While Angelenos choked on the black stuff, variously described as an “aerosol barrage” and a “hanging bouillabaisse,” the government floundered. The Bureau of Air Pollution Control (BAPC) was the first local agency to tackle the crisis, starting in 1945. It failed to identify the smog’s source, as its engineers focused chiefly on sulfurous factory smoke and ignored gasoline-related fumes. The BAPC was replaced in 1947 by the Air Pollution Control District (APCD), under whose aegis Dutch-born biochemist Arie Haagen-Smit isolated automobile exhaust as the culprit. The APCD, however, couldn’t get much traction on the problem; neither could its successor agency, the South Coast Air Quality Management District; nor could the California Air Resources Board, the superagency created to coordinate statewide efforts. As Jacobs and Kelly demonstrate, the reason so little got done for so long was simple: Haagen-Smit (known fondly as Haagy) had solved the mystery, but in “linking smog with the tailpipe,” he put the antipollution bureaucracy in a bind for decades—caught between California’s burgeoning car culture and the smog-bedeviled people of Los Angeles.

It’s enough to make you feel bad for bureaucrats. Speaking of APCD chief Louis McCabe, one observer recalls, “The poor chap was being harassed from all sides.” Haagy’s credibility was called into question by “scientists” funded by the automobile and oil industries while rumors spread in the general population about a plot by big-business polluters to indict the “little man’s automobile.” The smogmen were charged with the daunting task of mediating between the public and private sectors and one another, all while dealing with angry citizens who threatened to “[come] down there after you with a hatchet.”

The ensuing stalemate causes a bit of difficulty for Jacobs and Kelly, as their narrative stalls amid the governmental wrangling. Not a lot happens as the APCD struggles with petroleum giants Unocal and Western Oil & Gas, with their shills in the media, and with Detroit manufacturers that for decades stubbornly refused to install the catalytic converters that would reduce emissions of unburned fuel. There’s not even a proper conspiracy. GM proved more than capable of frustrating environmentalists without actively thwarting eco-minded R&D, by developing a viable electronic car that simply failed to sell, and the authors call “pure fiction” the theory that auto manufacturers colluded to destroy LA’s Red Car mass-transit system, which simply lost favor with the public.
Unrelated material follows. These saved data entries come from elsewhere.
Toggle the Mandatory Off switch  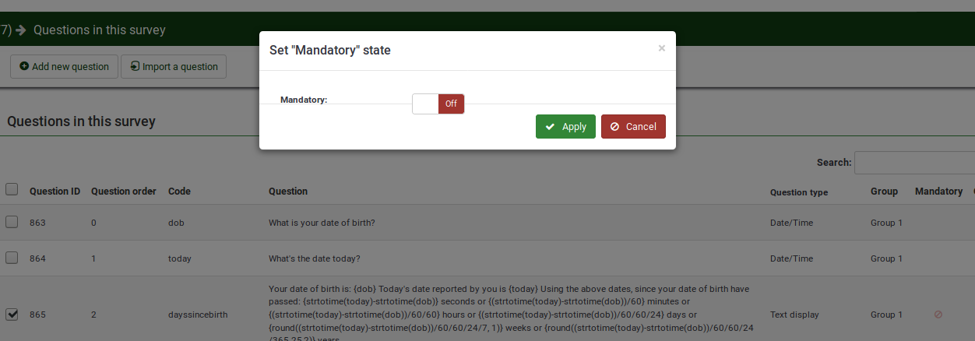tap(438, 104)
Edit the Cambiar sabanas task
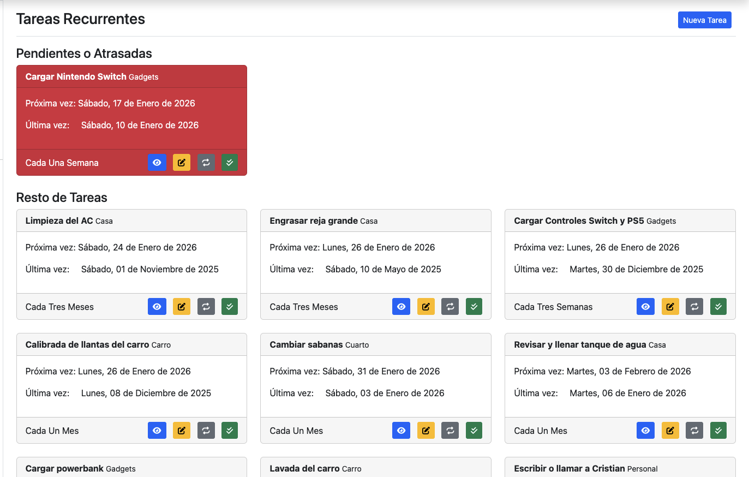Image resolution: width=749 pixels, height=477 pixels. (x=426, y=431)
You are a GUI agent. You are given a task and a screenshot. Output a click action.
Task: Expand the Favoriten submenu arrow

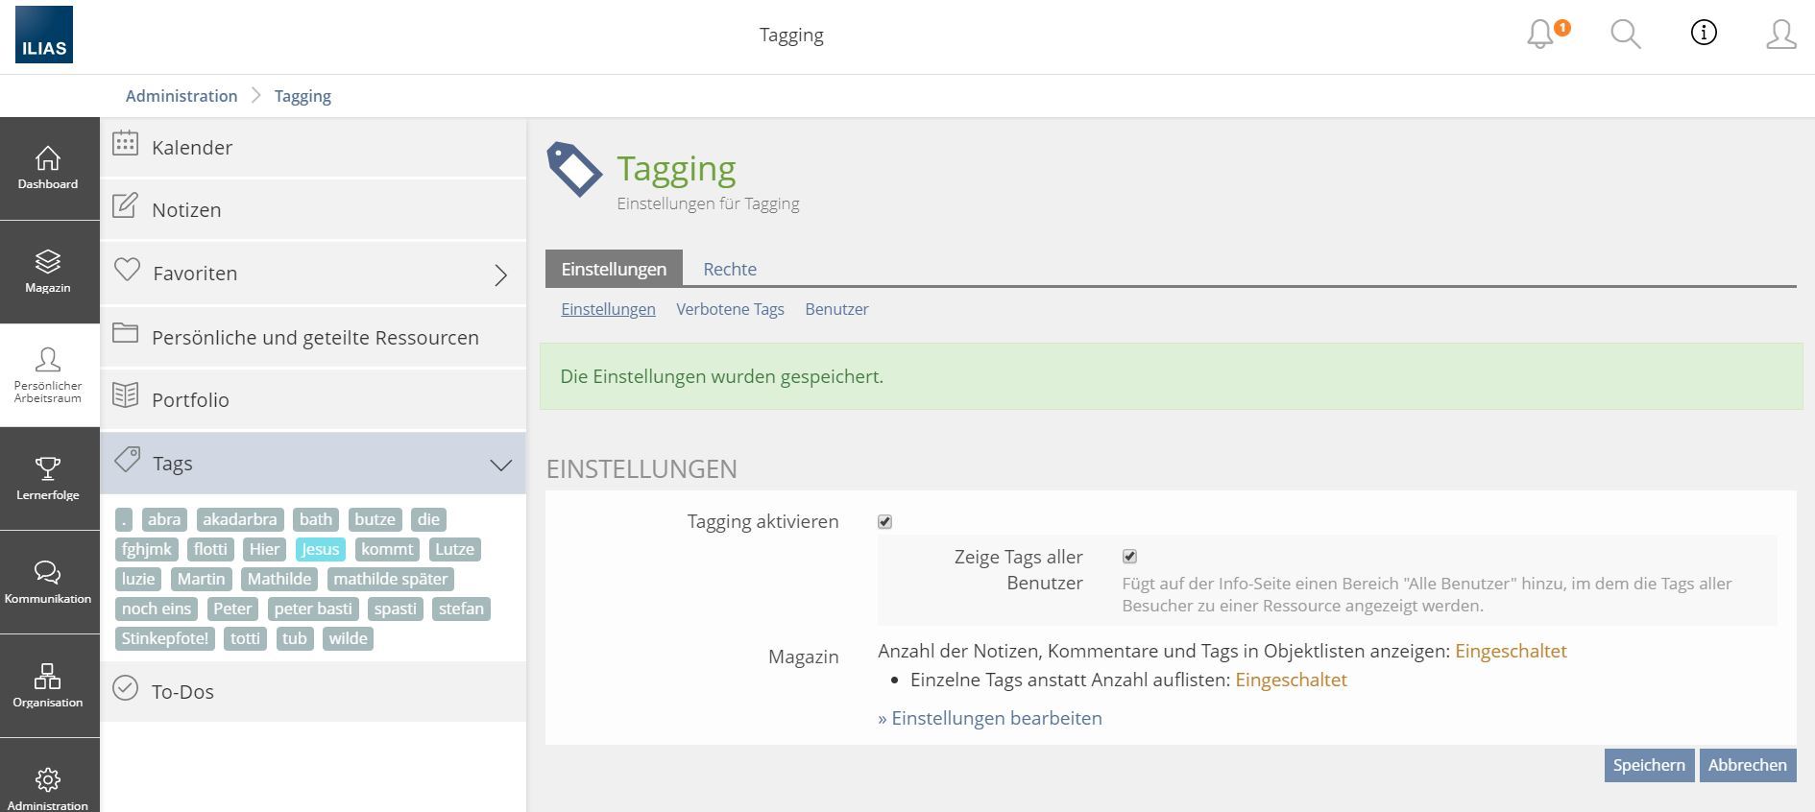[x=500, y=275]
And there’s just enough good news in Smogtown to blunt its tragic potential. Vehicles in California produce 99 percent less pollution today than they did sixty years ago. Between 1986 and 1997, the number of days that LA failed to meet federal ozone standards dropped to 68 from a high of 164. Skies are clearer now than they’ve been in years, but a rise in the transportation of imported goods and accelerated exurban development have increased the net production of greenhouse gases for the region. It represents “‘the perfect storm’ in a warming world”: LA’s history, as read through its pollution, is a tale of one step forward, one step back.
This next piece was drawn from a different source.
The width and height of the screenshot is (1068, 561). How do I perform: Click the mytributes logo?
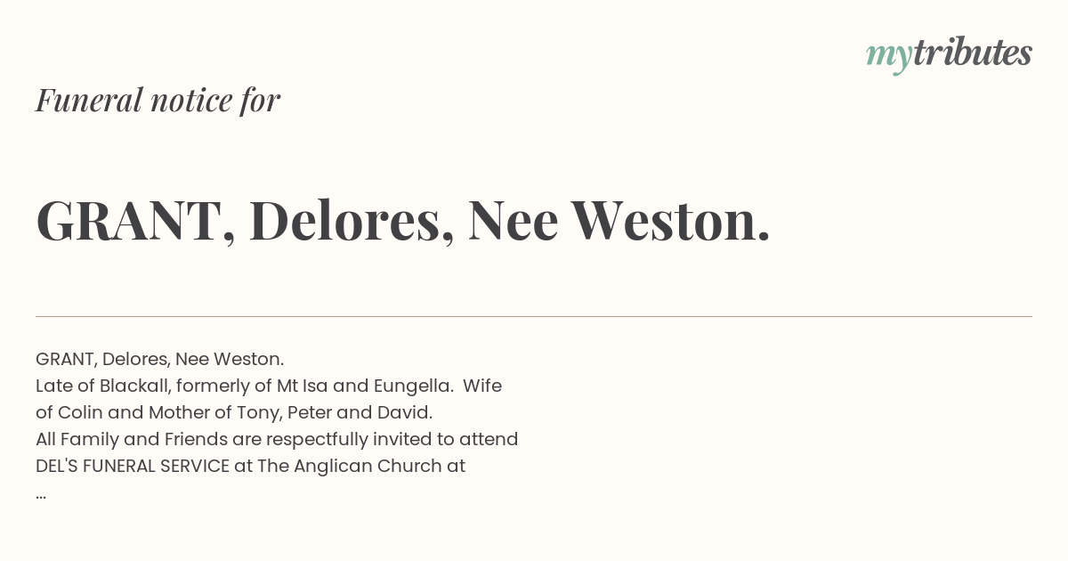pyautogui.click(x=949, y=54)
In an effort to give this rather static story momentum, the authors toss in a dose of gallows humor and a light brushing of melodrama. The smog is personified as a “beast you couldn’t stab . . . cunning and silent,” with scientists “jousting” to defeat it. Such instances remind one of the voice-over from Dragnet, and it’s hard not to laugh when imagining Joe Friday intoning, “Deep within Disneyland in Anaheim, California, stands Tomorrowland.”

But the point of Smogtown is well made: that the truth really is inconvenient. Nearly fifty years after the publication of Rachel Carson’s Silent Spring, we are coming to know the cost of environmental stewardship in blood, sweat, and dollars. The story of Smogtown is that of a city vying against time to reconcile incommensurables. Any city, or any country, is only as amenable to improvement as its citizens are prepared for change. It’s an uphill slog the whole way.

A writer and critic in New York, Ian Volner is a regular contributor to Architectural Record.